YOUR ASSIGNMENT =>
Pick out each line below containing "Copy".

[Stored items]
* * *

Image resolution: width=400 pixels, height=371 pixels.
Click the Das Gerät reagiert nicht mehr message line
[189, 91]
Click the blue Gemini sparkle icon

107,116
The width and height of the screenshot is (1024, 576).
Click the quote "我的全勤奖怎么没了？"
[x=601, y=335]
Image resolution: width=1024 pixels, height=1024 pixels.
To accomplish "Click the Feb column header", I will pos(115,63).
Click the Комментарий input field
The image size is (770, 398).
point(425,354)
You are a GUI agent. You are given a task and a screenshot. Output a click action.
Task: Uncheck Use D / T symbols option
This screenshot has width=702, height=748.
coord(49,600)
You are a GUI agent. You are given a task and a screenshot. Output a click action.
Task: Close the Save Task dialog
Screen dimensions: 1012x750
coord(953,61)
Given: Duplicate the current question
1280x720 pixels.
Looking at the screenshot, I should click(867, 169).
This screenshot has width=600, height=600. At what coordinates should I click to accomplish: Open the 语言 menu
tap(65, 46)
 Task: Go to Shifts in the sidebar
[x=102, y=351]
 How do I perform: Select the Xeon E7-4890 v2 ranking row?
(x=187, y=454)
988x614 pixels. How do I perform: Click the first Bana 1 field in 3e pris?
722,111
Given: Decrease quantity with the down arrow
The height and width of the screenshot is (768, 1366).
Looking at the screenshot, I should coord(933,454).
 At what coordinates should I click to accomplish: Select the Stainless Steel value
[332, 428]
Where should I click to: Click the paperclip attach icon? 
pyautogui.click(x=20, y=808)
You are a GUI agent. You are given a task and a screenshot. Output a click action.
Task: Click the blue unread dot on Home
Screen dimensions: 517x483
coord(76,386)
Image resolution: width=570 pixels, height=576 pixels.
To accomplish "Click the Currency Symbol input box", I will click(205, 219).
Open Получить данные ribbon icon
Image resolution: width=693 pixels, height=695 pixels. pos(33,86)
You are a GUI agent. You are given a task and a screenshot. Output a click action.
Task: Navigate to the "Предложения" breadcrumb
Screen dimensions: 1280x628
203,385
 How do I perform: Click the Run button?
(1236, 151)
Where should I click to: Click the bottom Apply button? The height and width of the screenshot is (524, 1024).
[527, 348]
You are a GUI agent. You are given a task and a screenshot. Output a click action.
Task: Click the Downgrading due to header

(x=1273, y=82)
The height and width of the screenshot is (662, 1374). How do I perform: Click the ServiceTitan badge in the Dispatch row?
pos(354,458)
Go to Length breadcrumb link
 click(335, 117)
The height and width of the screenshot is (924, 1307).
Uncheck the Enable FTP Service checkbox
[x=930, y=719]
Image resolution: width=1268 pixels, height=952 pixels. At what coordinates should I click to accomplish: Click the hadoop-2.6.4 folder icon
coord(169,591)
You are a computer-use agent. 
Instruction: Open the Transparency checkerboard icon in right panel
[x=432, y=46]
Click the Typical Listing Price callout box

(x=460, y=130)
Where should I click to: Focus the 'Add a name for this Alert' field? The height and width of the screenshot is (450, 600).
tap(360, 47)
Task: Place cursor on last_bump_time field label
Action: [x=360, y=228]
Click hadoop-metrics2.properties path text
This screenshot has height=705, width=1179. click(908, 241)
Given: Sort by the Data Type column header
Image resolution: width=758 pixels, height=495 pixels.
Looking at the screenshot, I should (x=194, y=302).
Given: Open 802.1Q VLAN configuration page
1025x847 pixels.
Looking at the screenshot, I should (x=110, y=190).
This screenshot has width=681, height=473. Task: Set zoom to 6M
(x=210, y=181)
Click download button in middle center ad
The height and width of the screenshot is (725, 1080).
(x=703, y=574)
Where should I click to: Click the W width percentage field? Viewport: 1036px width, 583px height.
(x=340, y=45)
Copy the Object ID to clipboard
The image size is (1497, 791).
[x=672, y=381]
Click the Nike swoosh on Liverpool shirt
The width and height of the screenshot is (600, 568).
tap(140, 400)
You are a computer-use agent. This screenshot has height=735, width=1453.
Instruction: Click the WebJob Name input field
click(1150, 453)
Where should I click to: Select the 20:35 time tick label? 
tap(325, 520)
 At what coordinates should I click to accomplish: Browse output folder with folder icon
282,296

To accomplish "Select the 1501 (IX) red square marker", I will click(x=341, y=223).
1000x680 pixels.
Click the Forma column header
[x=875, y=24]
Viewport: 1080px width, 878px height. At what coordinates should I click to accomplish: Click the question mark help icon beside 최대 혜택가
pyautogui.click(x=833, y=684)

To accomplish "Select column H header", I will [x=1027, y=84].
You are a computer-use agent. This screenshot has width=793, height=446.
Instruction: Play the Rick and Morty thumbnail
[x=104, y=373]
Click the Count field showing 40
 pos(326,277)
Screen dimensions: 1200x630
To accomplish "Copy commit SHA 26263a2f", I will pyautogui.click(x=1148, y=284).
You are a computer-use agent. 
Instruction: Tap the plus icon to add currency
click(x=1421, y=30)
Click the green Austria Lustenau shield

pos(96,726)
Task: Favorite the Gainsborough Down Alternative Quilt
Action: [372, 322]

* * *

RESULT OF THIS EXERCISE =>
Copy the Object ID to clipboard
To accomplish "Copy commit SHA 26263a2f", I will pyautogui.click(x=1148, y=284).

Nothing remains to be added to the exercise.